Anche per questo uno degli oppositori più accesi è stato il proprietario dei Cavaliers, Dan Gilbert, che ha sostanzialmente definito una “barzelletta” questo scambio in un’e-mail pungente indirizzata a Stern, in cui si chiedeva che la fattibilità dell’affare venisse messa ai voti dei 29 owners: “Non vedo perché dovremmo consentire questa trade” ha scritto nella lettera, aggiungendo poi che “la maggioranza dei proprietari la pensa così”. Sicuramente contrario era anche il presidente dei Jazz, Randy Rigby, che ha spiegato come i proprietari non abbiano spinto per il veto, ma abbiano certamente applaudito la scelta di Stern: “Mi piace che le squadre abbiano la possibilità di avere per lungo tempo nella loro comunità quei giocatori su cui investono per aiutarli a crescere e migliorare – ha dichiarato facendo riferimento al successo avuto con la coppia Stockton-Malone – Per una squadra di un mercato piccolo è fondamentale”. “I proprietari hanno fatto la prima metà del lavoro, Stern ha fatto il resto. Alla fine, al Commissioner non piace che siano i giocatori ad imporre le loro destinazioni, come aveva fatto Carmelo Anthony, così non ha permesso a Chris Paul di scegliere dove andare”, ha dichiarato una fonte ben informata a Yahoo! Sports.

Lo sconsolato g.m. degli Hornets, Dell Demps, che aveva già chiuso l’affare ma si è visto fermare dalla lega, ha preso in considerazione l’idea – poi rientrata – di dare le dimissioni. Anche perché durante le trattative svolte pure con altre squadre gli era stata garantita la piena autorità a completare affari di mercato, invece smentita nei fatti.

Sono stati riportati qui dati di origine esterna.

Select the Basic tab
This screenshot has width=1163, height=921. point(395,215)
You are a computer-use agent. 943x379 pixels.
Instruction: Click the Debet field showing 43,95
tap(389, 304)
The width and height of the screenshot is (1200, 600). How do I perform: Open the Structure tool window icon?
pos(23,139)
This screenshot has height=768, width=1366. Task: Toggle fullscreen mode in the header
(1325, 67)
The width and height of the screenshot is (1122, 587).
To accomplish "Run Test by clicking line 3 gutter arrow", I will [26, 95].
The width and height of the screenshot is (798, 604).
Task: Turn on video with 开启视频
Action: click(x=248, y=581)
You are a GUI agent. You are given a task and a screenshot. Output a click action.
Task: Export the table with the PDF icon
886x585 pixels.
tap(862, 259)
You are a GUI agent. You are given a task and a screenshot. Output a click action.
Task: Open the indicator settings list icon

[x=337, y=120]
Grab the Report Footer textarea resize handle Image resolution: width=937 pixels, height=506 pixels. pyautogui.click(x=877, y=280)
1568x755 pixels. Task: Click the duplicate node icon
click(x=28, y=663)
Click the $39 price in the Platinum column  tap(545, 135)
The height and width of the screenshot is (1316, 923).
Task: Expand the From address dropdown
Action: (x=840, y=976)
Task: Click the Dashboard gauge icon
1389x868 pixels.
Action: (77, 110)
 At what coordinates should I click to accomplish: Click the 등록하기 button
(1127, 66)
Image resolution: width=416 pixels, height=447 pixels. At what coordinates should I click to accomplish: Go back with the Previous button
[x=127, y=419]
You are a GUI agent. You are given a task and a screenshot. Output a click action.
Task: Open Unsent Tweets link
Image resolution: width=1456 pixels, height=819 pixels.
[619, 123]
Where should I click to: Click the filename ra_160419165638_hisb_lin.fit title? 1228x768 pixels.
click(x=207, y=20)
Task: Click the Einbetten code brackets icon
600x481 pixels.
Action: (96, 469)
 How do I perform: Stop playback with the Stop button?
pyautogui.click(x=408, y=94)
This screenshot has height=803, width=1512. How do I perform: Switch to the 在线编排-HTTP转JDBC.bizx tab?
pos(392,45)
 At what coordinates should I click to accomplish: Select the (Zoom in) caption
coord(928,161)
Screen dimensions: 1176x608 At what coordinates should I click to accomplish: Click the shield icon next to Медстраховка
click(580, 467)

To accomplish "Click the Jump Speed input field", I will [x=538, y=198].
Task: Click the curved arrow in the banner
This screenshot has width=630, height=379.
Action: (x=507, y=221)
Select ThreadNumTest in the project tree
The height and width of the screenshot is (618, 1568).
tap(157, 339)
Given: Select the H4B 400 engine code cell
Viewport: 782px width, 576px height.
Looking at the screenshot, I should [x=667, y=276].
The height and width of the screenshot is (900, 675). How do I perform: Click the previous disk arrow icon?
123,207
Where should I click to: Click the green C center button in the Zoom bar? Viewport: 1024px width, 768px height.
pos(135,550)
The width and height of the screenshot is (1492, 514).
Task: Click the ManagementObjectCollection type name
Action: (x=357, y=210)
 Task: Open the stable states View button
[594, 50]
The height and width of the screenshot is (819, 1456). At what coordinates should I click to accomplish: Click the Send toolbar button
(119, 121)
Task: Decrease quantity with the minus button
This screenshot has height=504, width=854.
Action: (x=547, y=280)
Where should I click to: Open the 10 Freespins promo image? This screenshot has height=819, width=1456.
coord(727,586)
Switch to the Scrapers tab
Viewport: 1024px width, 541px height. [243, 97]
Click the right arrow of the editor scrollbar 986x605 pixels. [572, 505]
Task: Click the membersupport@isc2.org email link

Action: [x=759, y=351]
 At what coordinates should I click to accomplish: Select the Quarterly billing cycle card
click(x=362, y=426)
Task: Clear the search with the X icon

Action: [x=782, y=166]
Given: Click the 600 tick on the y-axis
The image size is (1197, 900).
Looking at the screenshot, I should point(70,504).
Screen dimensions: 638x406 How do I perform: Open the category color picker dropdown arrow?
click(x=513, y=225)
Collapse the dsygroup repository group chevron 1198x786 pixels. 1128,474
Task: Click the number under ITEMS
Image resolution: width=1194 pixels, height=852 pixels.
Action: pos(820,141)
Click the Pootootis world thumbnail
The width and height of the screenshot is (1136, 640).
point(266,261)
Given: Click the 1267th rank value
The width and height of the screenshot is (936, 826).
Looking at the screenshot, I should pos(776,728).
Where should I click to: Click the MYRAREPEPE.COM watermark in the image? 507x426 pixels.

Ma le polemiche sono cresciute forti in tutta la lega: “Stern si preoccupa solo di due cose: vendere la franchgia al miglior prezzo possibile e mostrare ai giocatori che non possono scegliere le squadre dove andare. Ma adesso la lega non deve far partire Chris Paul da New Orleans in nessun modo. Altrimenti vuol dire che Stern sta decidendo dove deve andare uno dei migliori giocatori, e questo va contro ogni percorso leale” ha detto un dirigente. “Secondo me Stern ha inguaiato ancora di più l’equità competitiva, perché ha completamente distrutto i piani di New Orleans e Houston, lasciandoli nei guai” gli ha fatto eco un altro executive.

Lamar Odom

Se il ruolo di Stern in situazioni come questa è molto delicato, a livello di franchigia e di spogliatoio non deve essere facile per una squadra spiegare a un giocatore, che era stato di fatto già ceduto, perché ha ancora addosso quella divisa. Mentre Paul è apparso tranquillo al camp degli Hornets, è evidente che la vicenda deve essere piaciuta molto poco ad esempio a Lamar Odom, 12 anni di carriera NBA interamente trascorsa a Los Angeles – con entrambe le maglie – che si è presentato con circa un’ora e mezza di ritardo al primo allenamento dei Lakers e lo ha lasciato poco dopo per andare a parlare col g.m. Mitch Kupchak. Quindi ha manifestato il suo malcontento al Los Angeles Times, a cui ha fatto sapere che rimarrà a casa in attesa di sviluppi: “Non voglio offendere lo sport e il professionismo. Per ora sarò un fan di questo gioco da lontano. Cosa succederà? Non lo so”. Già, a questa domanda al momento è difficile rispondere, ma siamo consapevoli – vista la velocità con cui nella NBA possono cambiare le cose – che già tra qualche ora potremmo saperne di più. Demps, confermando tutto l’affetto degli Hornets per CP3 e il dispiacere per il non vederlo firmare l’estensione con loro, ha dichiarato ufficialmente che le trattative per Paul sono nuovamente aperte a tutti gli interessati, ma non ha specificato (o non ha potuto farlo?) se ha già ripreso a parlare anche con i Lakers.